Breast milk is best for all infants regardless of whether they are born preterm or not. However, it is unlikely to satisfy the nutrient requirements of most preterm infants and some form of supplementation (either as supplemental milk formula or breast milk fortifier) is almost always necessary in the pre-discharge setting. However, the best method of supplementation and the precise requirements are uncertain, and consideration should be given as to how supplementation may adversely affect the known benefits of breast milk. If mothers are to be encouraged to breast feed, then careful explanation of the rationale for “multi-supplementation” (for example, of vitamins, iron, zinc, etc) must be given, if cessation of breast feeding is to be avoided.

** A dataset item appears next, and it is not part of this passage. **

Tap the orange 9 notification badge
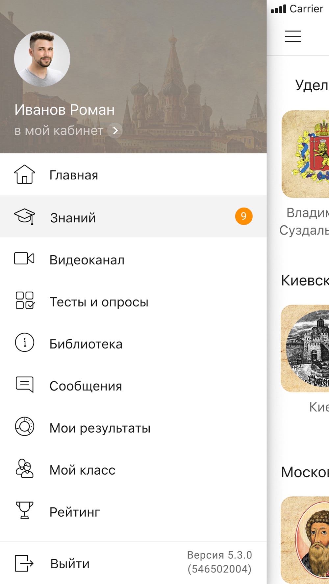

Zinc deficiency in preterm infants is probably much more common than acrodermatitis enteropathica which presents with a similar constellation of symptoms and signs after a latent period when fetal stores are exhausted. As it is more likely to be seen at a later stage of infancy than that associated with preterm delivery, behavioural and cognitive effects may be apparent and children may be miserable or depressed.10
There are now numerous controlled trials in both developed and developing countries that demonstrate zinc deficiency to be a major worldwide cause of growth retardation that may be prevented by zinc supplementation,11 even in infants born preterm.12,13 Studies of maternal supplementation are conflicting but some have shown beneficial effects on fetal growth and a lower incidence of preterm delivery.14 Further confirmatory data are needed before widespread zinc supplementation can be recommended.